The new National Security Strategy claims that the U.S. will not seek "unilateral advantage," yet it is a doctrine for just that—militarily, politically and economically. It amounts to an audacious declaration that the U.S. aims to remain the world's sole superpower for decades to come. The practical implementation of this new Bush doctrine will no doubt be shaped by internal debates and external events, including the growing unrest and resistance in now-occupied Iraq. Nonetheless, its implications are clearly enormous.
A core thesis, which has been a central theme in neo-conservative theorizing for over a decade, is preventing the rise of rival powers which could challenge the U.S. regionally or globally. The NSS envisions accomplishing this objective by first maintaining overwhelming military superiority over all other countries and combinations of countries, and second by no longer containing possible opponents, but eliminating them before they can emerge: "Our forces will be strong enough to dissuade potential adversaries from pursuing a military build-up in hopes of surpassing, or equaling, the power of the United States." Defense Secretary Rumsfeld elaborates that the U.S. would deter "potential adversaries not only from using existing weapons but also from building dangerous new ones in the first place," and the U.S. would no longer judge states by their actions or intentions, but by their potential "capabilities."

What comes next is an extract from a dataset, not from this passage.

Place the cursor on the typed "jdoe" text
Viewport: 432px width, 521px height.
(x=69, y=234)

To achieve this staggering goal, the U.S. power structure envisions staggering methods, including disarming various countries, toppling defiant regimes, occupying strategic regions, and waging counter-insurgency wars against a variety of political forces standing in the way of U.S. control.

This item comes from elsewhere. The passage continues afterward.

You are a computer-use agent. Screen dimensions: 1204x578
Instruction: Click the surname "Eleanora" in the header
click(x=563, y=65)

Marine General Peter Pace, the Joint Chiefs vice chairman, has stated that "the scope for potential anti-terrorist action included—at a minimum—Iran, Iraq, Yemen, Somalia, Sudan, Lebanon, Syria, Libya, Georgia, Colombia, Malaysia, Indonesia, the Philippines and North Korea." Pace knew of what he spoke: The New York Times reported that by January 2003, the Pentagon had drafted a "National Military Strategic Plan for the War on Terrorism" which called for 20 to 30 years of war on a variety of states and anti-U.S. groups.